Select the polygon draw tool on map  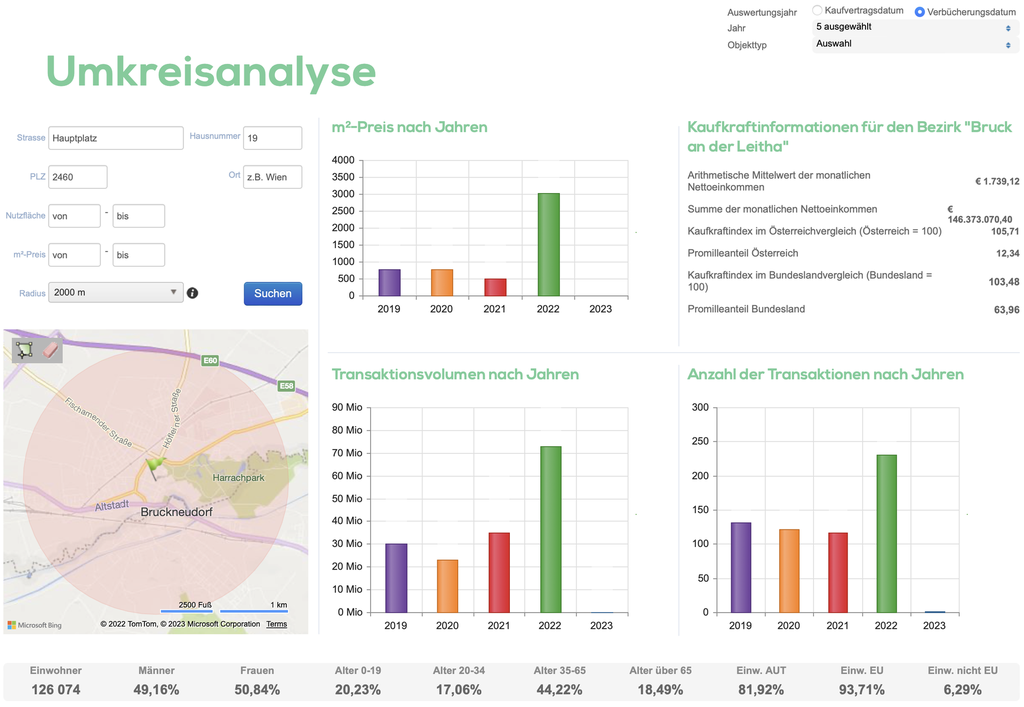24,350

---

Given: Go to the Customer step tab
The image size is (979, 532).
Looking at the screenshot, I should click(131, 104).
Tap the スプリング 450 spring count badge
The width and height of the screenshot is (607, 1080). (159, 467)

...

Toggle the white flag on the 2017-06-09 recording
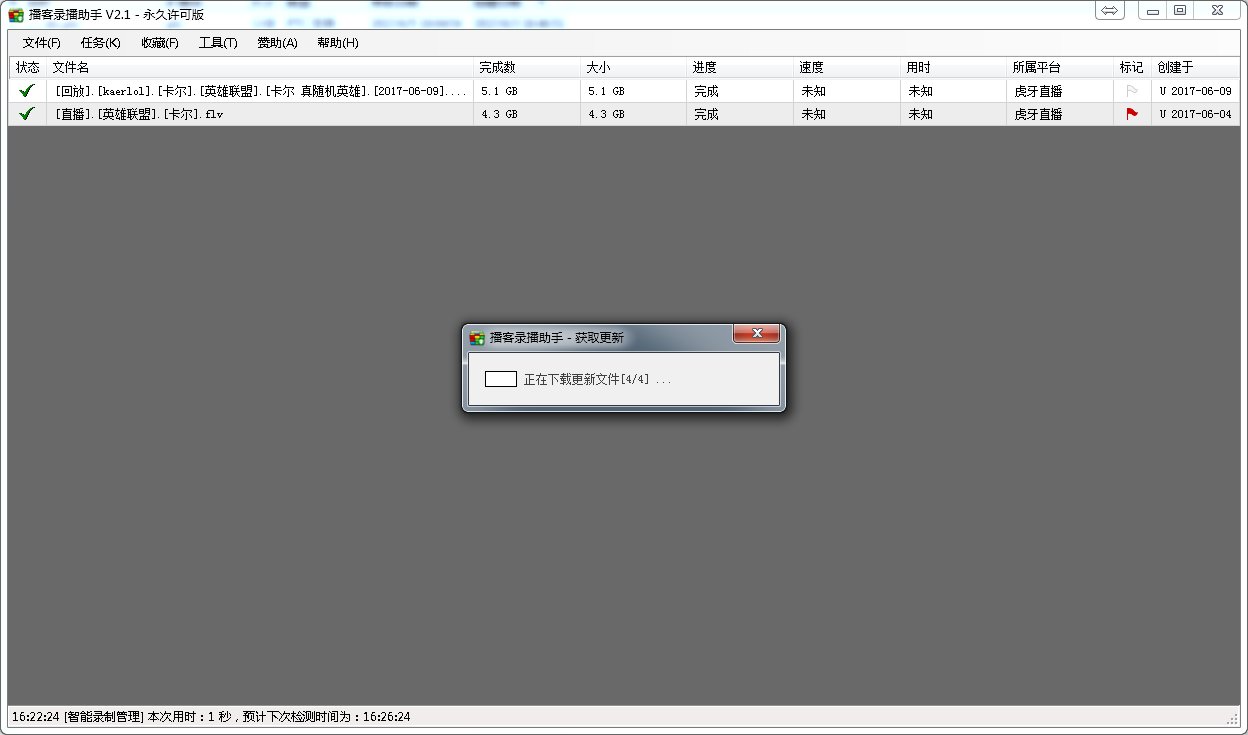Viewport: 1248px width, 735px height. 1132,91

WHAT IS EXPECTED :: Rescale the part that opens with the line containing "Toggle the white" and closes with the line containing "Viewport: 1248px width, 735px height. 1132,91", giving those lines again with their requests included. Multiply every coordinate and size figure in the answers by 1.6, rounding to whole numbers with halves going up, and leave the pictures out.

ANSWER TO THIS PROBLEM ::
Toggle the white flag on the 2017-06-09 recording
Viewport: 1997px width, 1176px height. 1811,146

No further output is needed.